Free Press/February 14, 2002
By Jonathan Sher

Manitoba authorities may again investigate the brother of Aylmer pastor Henry Hildebrandt because the death of his newborn last year may have been his second child to die under questionable circumstances.

Amanda Hildebrandt died less than two hours after her premature birth last June after her parents, David and Judy, ignored their midwife and refused to go to hospital, according to Manitoba officials.

The second death surprised Manitoba officials.

"We closed the case in July, but we weren't aware of the second child dying," said Dennis Schellenberg, head of the agency that oversees Manitoba's family and children's services, adding the case could be reopened.

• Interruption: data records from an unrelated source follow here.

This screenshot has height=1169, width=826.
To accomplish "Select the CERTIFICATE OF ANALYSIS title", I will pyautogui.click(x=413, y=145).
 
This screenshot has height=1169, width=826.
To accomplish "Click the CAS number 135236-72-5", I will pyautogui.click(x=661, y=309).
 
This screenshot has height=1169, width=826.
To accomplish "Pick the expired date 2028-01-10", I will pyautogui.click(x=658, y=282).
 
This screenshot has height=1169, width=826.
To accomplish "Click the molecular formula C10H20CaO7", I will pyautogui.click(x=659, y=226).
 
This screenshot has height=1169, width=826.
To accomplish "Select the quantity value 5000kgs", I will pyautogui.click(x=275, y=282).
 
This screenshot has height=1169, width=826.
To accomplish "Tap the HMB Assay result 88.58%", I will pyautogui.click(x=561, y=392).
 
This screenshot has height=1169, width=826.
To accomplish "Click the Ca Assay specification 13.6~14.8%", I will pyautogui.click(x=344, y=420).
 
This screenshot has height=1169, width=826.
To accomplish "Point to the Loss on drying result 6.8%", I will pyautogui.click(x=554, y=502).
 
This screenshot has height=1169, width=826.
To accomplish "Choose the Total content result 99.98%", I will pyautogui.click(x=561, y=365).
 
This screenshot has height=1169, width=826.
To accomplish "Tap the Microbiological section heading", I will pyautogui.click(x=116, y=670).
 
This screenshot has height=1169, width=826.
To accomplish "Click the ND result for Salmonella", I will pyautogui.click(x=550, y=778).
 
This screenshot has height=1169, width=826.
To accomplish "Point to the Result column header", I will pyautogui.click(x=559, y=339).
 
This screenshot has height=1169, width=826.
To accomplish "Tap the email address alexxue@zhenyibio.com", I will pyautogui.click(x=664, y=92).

Several sources in the Church of God, including former pastor David Kauenhowen, say the Hildebrandts lost a young child a few years ago to a lung ailment in Mexico after they refused to place the child on oxygen.

That wasn't known last year when the province investigated the safety of two surviving children.

But the agency may re-open the case to examine what The Free Press has learned may have happened in Mexico, an official said.

David Hildebrandt has refused comment and his brother, Henry, has not returned phone calls.

The practices of the Church of God and its clashes with authorities in several provinces and U.S. states were exposed last year by The Free Press and are expected to get more American ink as early as today by the Los Angeles Times.

On July 4, Family and Children Services in Elgin County took away seven children from their Aylmer parents over allegations of medical neglect and excessive corporal punishment.

Two days later, a California toddler, whose parents belong to a sister church, died of meningitis, a death caused in part by medical neglect, a coroner ruled.

Three previous pregnancies by the California couple, formerly of Aylmer, ended in miscarriages or stillbirths. The parents were charged with involuntary homicide and wilful cruelty to a child.

Amanda Hildebrandt's death didn't lead to charges -- a provincial medical examiner ruled the girl was so ill with infection, she'd have almost certainly died, even in a hospital.

The fate of the seven Aylmer children will be determined in a trial scheduled to begin May 27.